▸ DATA EXTRACT:
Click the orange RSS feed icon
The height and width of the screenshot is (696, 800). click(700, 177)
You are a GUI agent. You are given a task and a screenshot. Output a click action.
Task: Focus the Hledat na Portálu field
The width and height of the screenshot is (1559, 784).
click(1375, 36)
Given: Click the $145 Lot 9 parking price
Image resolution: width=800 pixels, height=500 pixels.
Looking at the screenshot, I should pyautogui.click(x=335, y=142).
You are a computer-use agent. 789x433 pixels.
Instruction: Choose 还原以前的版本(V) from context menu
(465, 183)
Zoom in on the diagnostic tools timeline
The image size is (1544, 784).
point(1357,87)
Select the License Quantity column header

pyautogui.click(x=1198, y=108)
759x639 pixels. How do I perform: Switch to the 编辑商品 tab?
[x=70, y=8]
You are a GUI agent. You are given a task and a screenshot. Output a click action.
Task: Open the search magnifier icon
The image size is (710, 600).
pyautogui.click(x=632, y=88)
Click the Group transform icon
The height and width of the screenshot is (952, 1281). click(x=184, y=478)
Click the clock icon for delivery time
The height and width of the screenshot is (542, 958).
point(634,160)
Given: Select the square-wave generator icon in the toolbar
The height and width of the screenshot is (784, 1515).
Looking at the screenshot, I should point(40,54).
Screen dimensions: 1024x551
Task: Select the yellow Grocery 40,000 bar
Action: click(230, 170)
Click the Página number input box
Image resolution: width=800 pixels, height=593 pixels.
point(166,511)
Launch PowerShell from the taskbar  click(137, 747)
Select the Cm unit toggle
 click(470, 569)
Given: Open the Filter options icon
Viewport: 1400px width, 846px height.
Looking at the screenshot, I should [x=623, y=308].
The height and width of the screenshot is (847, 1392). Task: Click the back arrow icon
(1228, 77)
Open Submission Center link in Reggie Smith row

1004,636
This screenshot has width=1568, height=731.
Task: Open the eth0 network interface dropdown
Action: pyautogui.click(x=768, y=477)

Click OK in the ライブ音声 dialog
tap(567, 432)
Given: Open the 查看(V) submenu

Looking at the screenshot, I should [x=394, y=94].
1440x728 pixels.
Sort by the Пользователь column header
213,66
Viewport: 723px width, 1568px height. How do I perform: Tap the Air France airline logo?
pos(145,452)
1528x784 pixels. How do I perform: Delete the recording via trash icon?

▸ SHORT PROBLEM: Rewrite the records from the line holding "Given: Open the Filter options icon" through the end of the records, inclusive, with "icon" changed to "button" and nothing else altered.

▸ CORRECT ANSWER:
Given: Open the Filter options button
Viewport: 1400px width, 846px height.
Looking at the screenshot, I should [x=623, y=308].
The height and width of the screenshot is (847, 1392). Task: Click the back arrow button
(1228, 77)
Open Submission Center link in Reggie Smith row

1004,636
This screenshot has width=1568, height=731.
Task: Open the eth0 network interface dropdown
Action: pyautogui.click(x=768, y=477)

Click OK in the ライブ音声 dialog
tap(567, 432)
Given: Open the 查看(V) submenu

Looking at the screenshot, I should [x=394, y=94].
1440x728 pixels.
Sort by the Пользователь column header
213,66
Viewport: 723px width, 1568px height. How do I perform: Tap the Air France airline logo?
pos(145,452)
1528x784 pixels. How do I perform: Delete the recording via trash button?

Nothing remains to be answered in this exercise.